Posted at

ARオブジェクトをURI化する`ActiveJob::Arguments#serialize`が色々と使えそう

More than 1 year has passed since last update.


ActiveJob::Arguments#serializeとは

ActiveJobの引数にActiveRecordオブジェクトのインスタンスを渡すと、それはシリアライズされずに、Global IDというURIに変換されます。

これを実現しているのが、ActiveJob::Arguments#serializeActiveJob::Arguments#deserializeです。

例えば、

user = User.find(5)

SampleJob.perform_later(user)

とした場合、引数のuserは、

serialized_args = ActiveJob::Arguments.serialize([user])

〜〜〜

〜〜〜

args = ActiveJob::Arguments.deserialize(serialized_args)

というような処理を挟むイメージです。

この時、上記のserialized_argsは、

[{"_aj_globalid"=>"gid://project_name/User/5"}]

のように、gid://アプリケーション名/モデル名/idの形式で表現されます。

つまり、ActiveRecordのインスタンスをシリアライズせずに保持できるということです。シリアライズする必要がないので、容量を大きく節約することができます。


serializeをActiveJobの外で使う

最新のActiveJobではActiveJob::Argumentsはプライベートな内部モジュールとなっているため、ActiveJobの外で使うには明示的にrequireする必要があります。

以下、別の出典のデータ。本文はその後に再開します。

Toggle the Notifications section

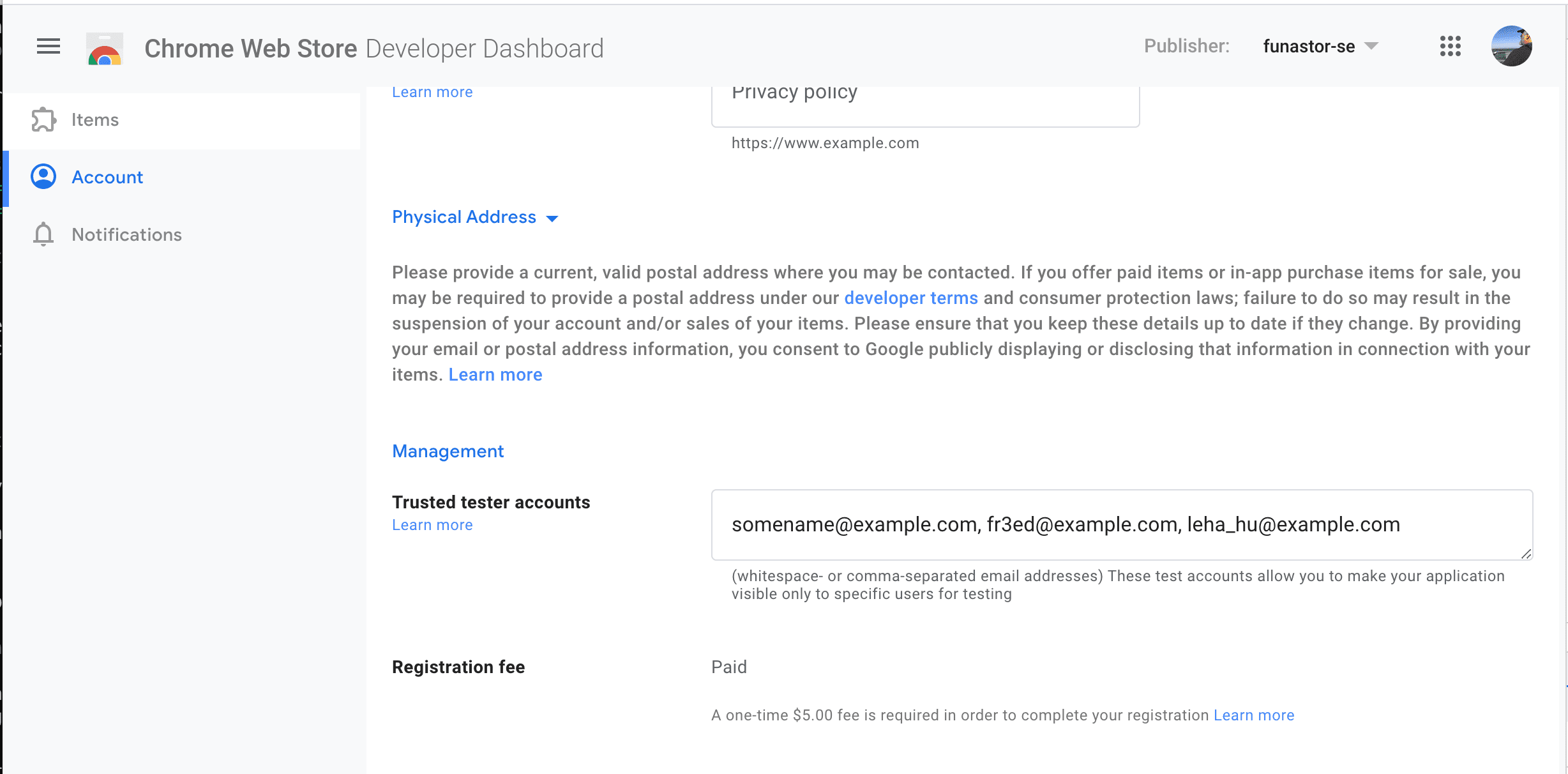coord(127,234)
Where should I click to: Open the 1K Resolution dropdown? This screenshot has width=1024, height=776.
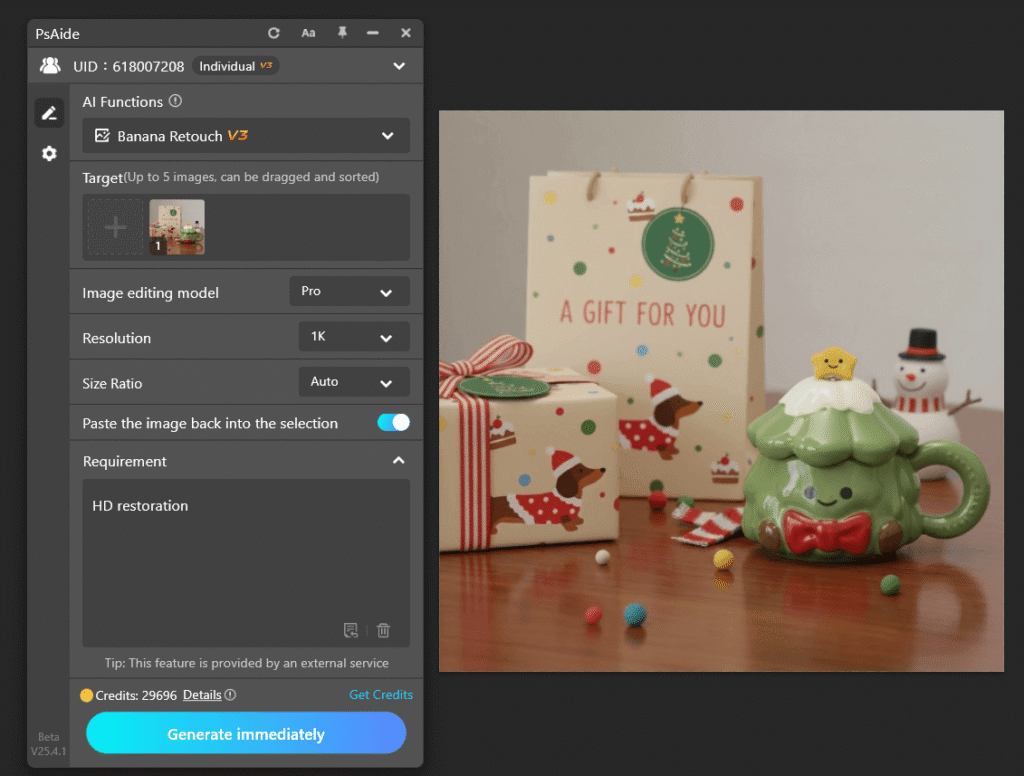(x=353, y=337)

require 'active_job/arguments'

使用用途としては、何らかのメソッドに渡す引数・渡された引数を一時的に保存するのに使えそうです。

例えば、

def store_sample(*args)

key = SecureRandom.hex(12)
serialized_args = ActiveJob::Arguments.serialize(args)
Rails.cache.fetch(key.to_s) { serialized_args }
end

store_sample(User.find(4))

のようにローレベルキャッシュを利用することで、CacheStoreにstore_sampleメソッドに渡したActiveRecord型オブジェクトの引数を一時保存することも可能です(容量の問題を無視すれば、通常の方法でも可能ですが・・・)。


使ってみた

というわけで、ActiveJob::Arguments#serializeの仕組みを利用した簡単なRails pluginを作ってみました。

EastResident/step_render

主な機能としては、部分テンプレート(partial)を遅延読み込みするというようなものです。